Stored items
☆ ☆ ☆
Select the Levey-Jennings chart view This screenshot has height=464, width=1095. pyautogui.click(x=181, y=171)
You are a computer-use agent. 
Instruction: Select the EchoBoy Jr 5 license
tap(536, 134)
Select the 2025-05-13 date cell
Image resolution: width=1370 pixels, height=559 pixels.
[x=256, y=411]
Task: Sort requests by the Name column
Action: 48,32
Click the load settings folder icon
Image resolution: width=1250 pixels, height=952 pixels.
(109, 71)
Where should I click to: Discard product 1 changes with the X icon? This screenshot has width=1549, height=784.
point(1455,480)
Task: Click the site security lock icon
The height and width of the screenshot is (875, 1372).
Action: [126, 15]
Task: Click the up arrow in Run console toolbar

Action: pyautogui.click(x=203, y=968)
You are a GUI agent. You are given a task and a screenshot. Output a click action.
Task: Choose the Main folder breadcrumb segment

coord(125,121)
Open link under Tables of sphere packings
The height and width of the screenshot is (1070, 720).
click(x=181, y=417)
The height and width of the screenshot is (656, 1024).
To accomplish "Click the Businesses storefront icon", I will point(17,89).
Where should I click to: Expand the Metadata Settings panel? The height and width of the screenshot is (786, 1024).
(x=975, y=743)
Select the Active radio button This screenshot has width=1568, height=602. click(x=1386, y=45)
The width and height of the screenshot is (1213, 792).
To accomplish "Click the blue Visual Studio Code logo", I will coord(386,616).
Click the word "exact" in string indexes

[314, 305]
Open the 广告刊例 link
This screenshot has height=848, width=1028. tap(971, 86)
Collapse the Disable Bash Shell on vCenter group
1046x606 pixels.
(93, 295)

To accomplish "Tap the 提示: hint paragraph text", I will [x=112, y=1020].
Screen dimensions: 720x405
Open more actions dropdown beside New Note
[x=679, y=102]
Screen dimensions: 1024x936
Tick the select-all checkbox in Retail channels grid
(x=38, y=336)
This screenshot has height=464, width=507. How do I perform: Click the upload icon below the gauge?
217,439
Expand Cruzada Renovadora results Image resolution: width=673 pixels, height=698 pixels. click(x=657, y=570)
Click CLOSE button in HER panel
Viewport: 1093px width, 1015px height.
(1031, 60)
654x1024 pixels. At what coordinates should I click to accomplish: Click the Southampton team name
☆ ☆ ☆
» **AIM OF THE EXERCISE**
Please find every line in the records that contains the word "dimensions", and copy it out.

» **RESPONSE TO THIS TASK**
Screen dimensions: 720x405
Screen dimensions: 1024x936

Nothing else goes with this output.